PAI-1 is of particular interest because its expression is elevated in variety of fibrotic disorders. TGF-β, a predominant fibrotic cytokine, is a major inducer of PAI-1. Therefore, defining the signaling pathways that mediate GSH inhibition of TGF-β-induced PAI-1 expression reported in our previous study could further reveal the molecular mechanism underlying GSH’s antifibrotic effects. The major new finding from the present study is that GSH inhibits TGF-β-induced PAI-1 expression by blocking JNK and p38 MAPK phosphorylation, probably by reducing ROS, which leads to an inhibition of the binding of transcription factors to AP-1, SP-1, and Smad cis elements in PAI-1 promoter and thereby PAI-1 gene transcription.
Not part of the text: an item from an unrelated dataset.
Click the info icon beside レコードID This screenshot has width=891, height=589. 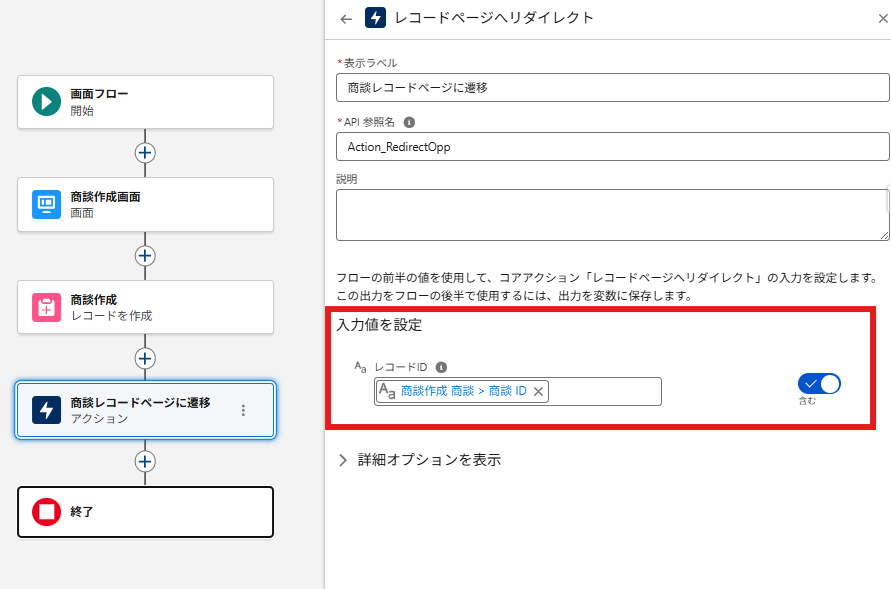click(x=441, y=367)
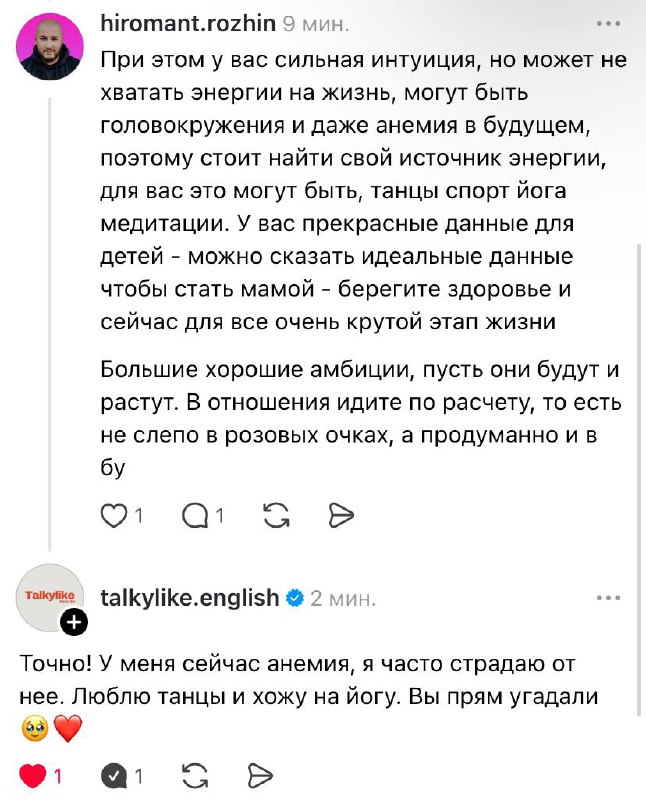Unlike the talkylike.english reply with the red heart
Viewport: 646px width, 800px height.
(x=33, y=775)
This conclusion is supported by the following results: 1) pharmacological inhibitors and DN mutants of p38 and JNK block TGF-β-induced PAI-1 expression, suggesting that JNK and p38 pathways are involved in the TGF-β-induced PAI-1 expression in our cell model; 2) GSH inhibits TGF-β-stimu-lated phosphorylation of p38 and JNK; 3) GSH attenuates TGF-β-induced ROS signal, whereas DPI and MnTBaP, which reduce ROS by different mechanisms, block TGF-β-induced p38/JNK phosphorylation and PAI-1 expression; 4) GSH inhibits TGF-β-induced binding of transcription factors to AP-1, SP-1, and Smad cis elements in the PAI-1 promoter, although it has no effect on the phosphorylation and/or nuclear translocation of Smad2/3 and Smad4; 5) AP-1, SP-1, and Smad decoy ODN inhibit TGF-β-induced endogenous PAI-1 gene expression and abrogate GSH inhibitory effects on TGF-β-induced PAI-1 promoter activity.
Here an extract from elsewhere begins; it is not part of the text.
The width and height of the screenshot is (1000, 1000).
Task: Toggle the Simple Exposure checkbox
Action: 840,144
The Smad signaling pathway is critical for the induction of many TGF-β-responsive genes including PAI-1. Upon the binding of TGF-β to the membrane receptor, TGF-β signaling is transduced to the nucleus by a series of events involving phosphorylation of Smad2/3 and nuclear translocation of Smad2/3 and Smad4 complex. Interestingly, we show, in the present study, that GSH has no effect on the phosphorylation of Smad2/3 or nuclear translocation of Smad2/3 and Smad4; however, it completely blocks the binding of transcription factors to the sequences containing Smad binding elements in human PAI-1 promoter. Decoy ODN studies further show that Smad ODN abrogates the inhibitory effect of GSH on TGF-β-induced PAI-1 promoter activity and inhibits TGF-β induction of endogenous PAI-1 gene expression. These data suggest that GSH inhibits TGF-β/Smad signal transduction by interfering with Smad DNA binding rather than the phosphorylation or nuclear translocation of Smad proteins. It should be mentioned that, although similar, the Smad binding site identified in the mouse PAI-1 promoter is only 44% identical to that identified in human PAI-1 promoter. Therefore, the conclusion is not exclusive, and the possibility of the mouse Smad binding site being regulated differently from the human sequence cannot be ruled out.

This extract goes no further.